Felix Eugen Fritsch FRS (26 April 1879 - 2 May 1954) was a British biologist.

Fritssch was born in Hampstead in London in 1879 where his father owned and operated a school.

Fritsch started his career at the Ludwig-Maximilians-Universität München before moving to research at University College London and also the Royal Botanic Gardens at Kew. He was Professor and Head of the Botanical Department, Queen Mary College (formerly East London College), University of London, from 1911 to 1948. He was elected a Fellow of the Royal Society in May 1932 and won their Darwin Medal in 1950. He served as president of the Linnean Society from 1949 to 1952 and was awarded the society's Linnean Medal in 1954.

He is best known internationally for his comprehensive two-volume The Structure and Reproduction of the Algae; However his co-authored 1927 revised edition of G.S. West's A Treatise of the British Freshwater Algae of 1904 was also important.
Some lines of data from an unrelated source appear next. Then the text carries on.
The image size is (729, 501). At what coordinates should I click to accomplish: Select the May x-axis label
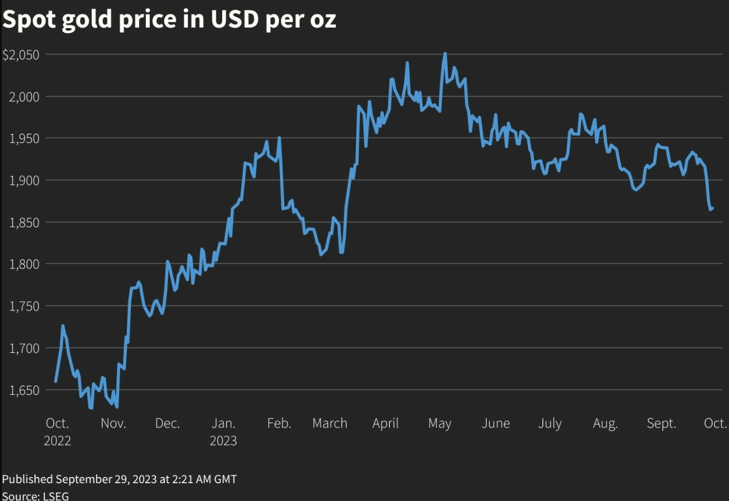pyautogui.click(x=440, y=424)
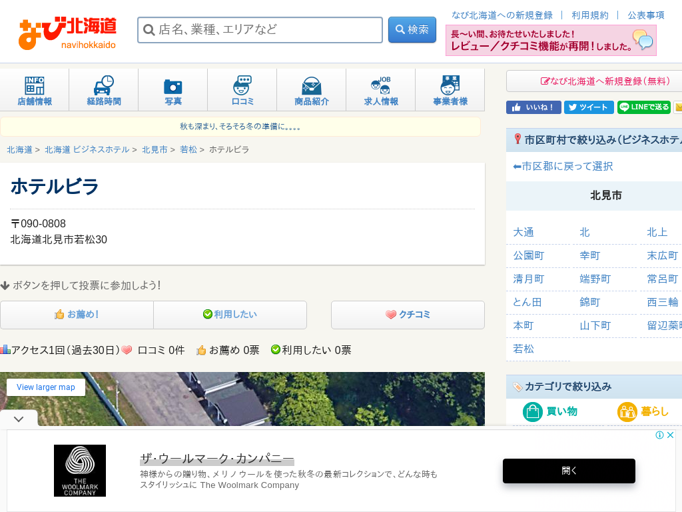Click the navihokkaido site logo

click(67, 33)
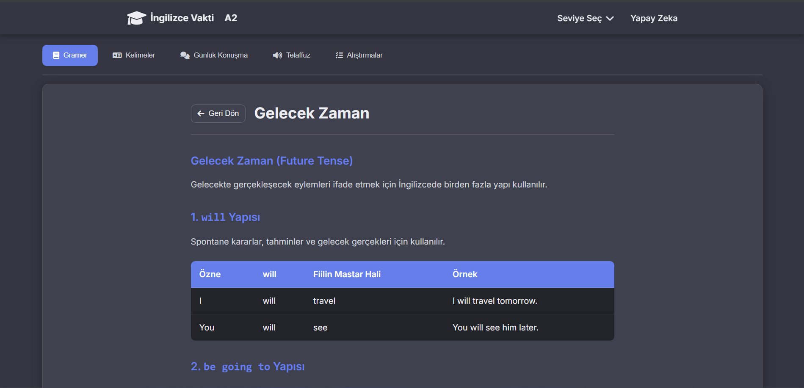Image resolution: width=804 pixels, height=388 pixels.
Task: Click the speaker icon for Telaffuz
Action: [x=277, y=55]
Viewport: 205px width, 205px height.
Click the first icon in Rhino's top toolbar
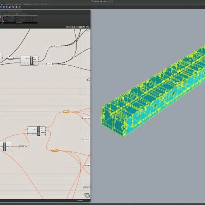[x=1, y=7]
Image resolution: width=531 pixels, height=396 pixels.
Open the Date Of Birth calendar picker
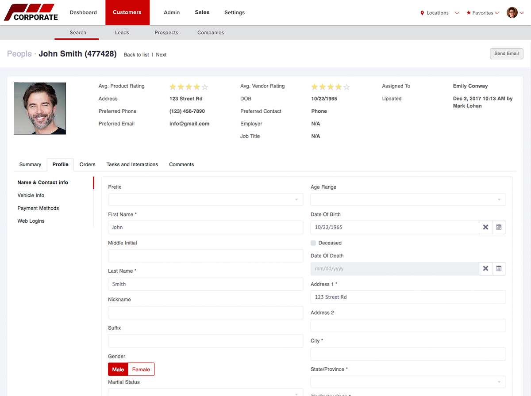pos(499,227)
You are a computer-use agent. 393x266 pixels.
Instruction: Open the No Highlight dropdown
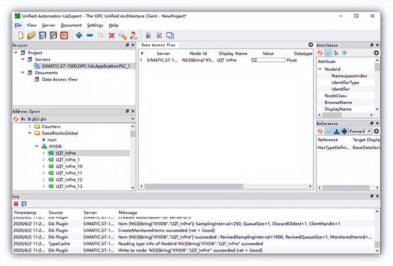click(x=74, y=118)
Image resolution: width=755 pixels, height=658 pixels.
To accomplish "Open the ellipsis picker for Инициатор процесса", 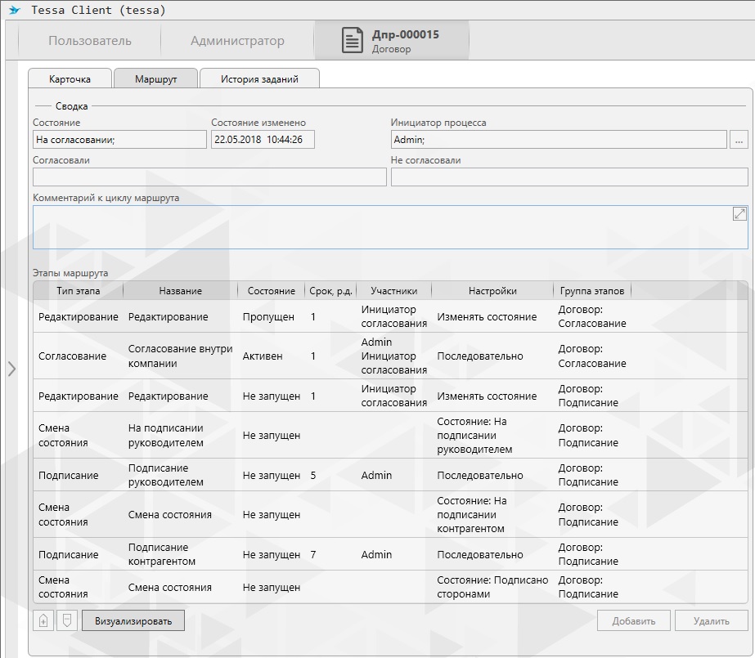I will click(x=738, y=140).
He had a great influence through his own research and also his encouragement to students. As an aid to his own studies on algal taxonomy and morphology, Fritsch brought together published illustrations under the names of the species. After his death this was continued by Dr J.W.G. Lund at the Freshwater Biological Association and became The Fritsch Collection of Illustrations of Freshwater Algae.

He was honoured in 1932, when botanist Mandeyam Osuri Parthasarathy Iyengar published Fritschiella, which is a genus of green algae in the family Fritschiellaceae and named after Felix Eugen Fritsch.